Ayanna Pressley is calling for a federal jobs guarantee. Here’s how it would work.

"They would be jobs that would address urgent national problems."

Rep. Ayanna Pressley speaks during a press conference earlier this month on Capitol Hill. Andrew Harnik / AP

Last week, Rep. Ayanna Pressley introduced a congressional resolution calling for the creation of a federal jobs guarantee.

With roots in President Franklin Roosevelt’s New Deal and the civil rights movement, the concept of a government program offering a job to any American adult seeking employment isn’t especially new. But it’s reclaiming some mainstream credence, particularly in the wake of an economically devastating pandemic and reenergized racial justice movement.

According to Pressley and some prominent economists, a federal jobs guarantee would go lengths to reduce poverty and close longstanding racial wealth disparities resulting from years of institutional discrimination. It could also support efforts to upgrade the country’s infrastructure or address the shortage of childcare workers.


How exactly would it work?

Pressley’s legislation provides a rough outline.

According to the text of the resolution, the jobs program would be funded by the federal government, but implemented at the local level; the Labor Department would direct money to local employment offices, which would match job seekers to specific projects.

During the first three years of the program, funds would be directed to “areas of greatest employment need.” It would also create a “legally enforceable right” to a job for eligible individuals.

The guaranteed jobs would be available on both full-time and part-time bases to residents over the age of 18, while 16 and 17-year-olds could get part-time jobs.

Similar to the New Deal-era Works Project Administration and Civilians Conservation Corps, the jobs program would be aimed at neglected public projects, from repairing streets and cleaning up vacant lots to environmental initiatives like retrofitting buildings to be more energy efficient.

Pressley’s resolution doesn’t just target physical infrastructure. The program would also include “human infrastructure” jobs, such as providing more quality care for children and seniors, strengthening after-school and HeadStart programs, and public art projects like the WPA’s own Federal Art Project.

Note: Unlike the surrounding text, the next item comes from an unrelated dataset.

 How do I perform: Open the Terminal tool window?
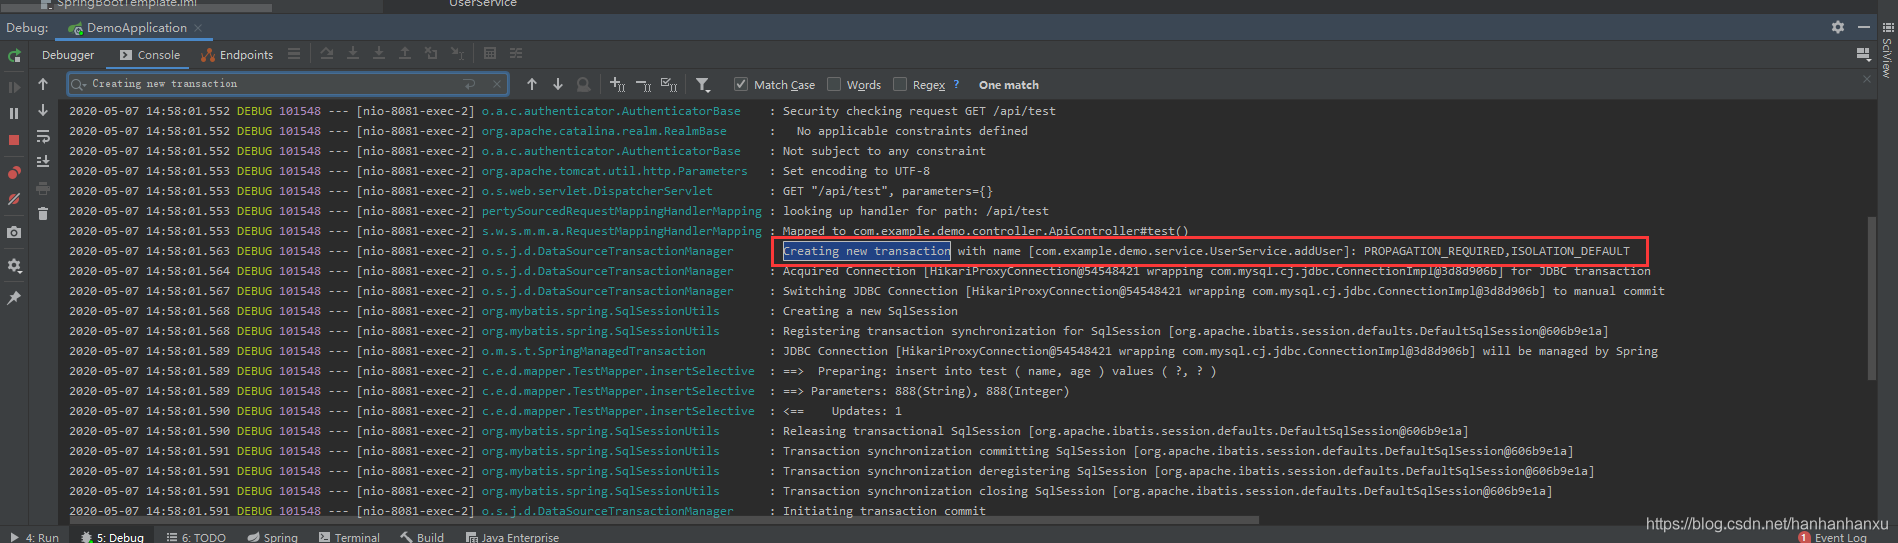(x=349, y=537)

Under the program, a job’s salary would start at $15 an hour and include health care, retirement benefits, and paid sick and vacation time. Employees could also join public sector unions and access on-the-job training.


Proponents — which historically include Coretta Scott King and Sadie Alexander, the nation’s first Black economist — say the program would help fill gaps left by the current job marketplace, while also putting pressure of private employers to raise their standards.

“They would be jobs that would address urgent national problems,” Nina Banks, a professor of economics at Bucknell University, told reporters during a conference call last week, adding that the program “is not going to displace the private sector.”

Pressley’s resolution does not include a cost estimate. However, a 2018 study estimated that a federal jobs program would cost between $655 billion and $2.1 trillion a year, depending on the uptake rate. At the same time, the same study said that “a substantial portion” of that spending would be offset through reduced enrollment in existing social insurance programs, as well as increased economic productivity and tax revenue.

“Like anything that is a priority, we appropriate the funds,” Pressley told reporters, noting that Congress approved hundreds of billions of dollars last year for things like defense spending and pandemic relief.

“But the reality is we are already paying by not having this policy,” she added.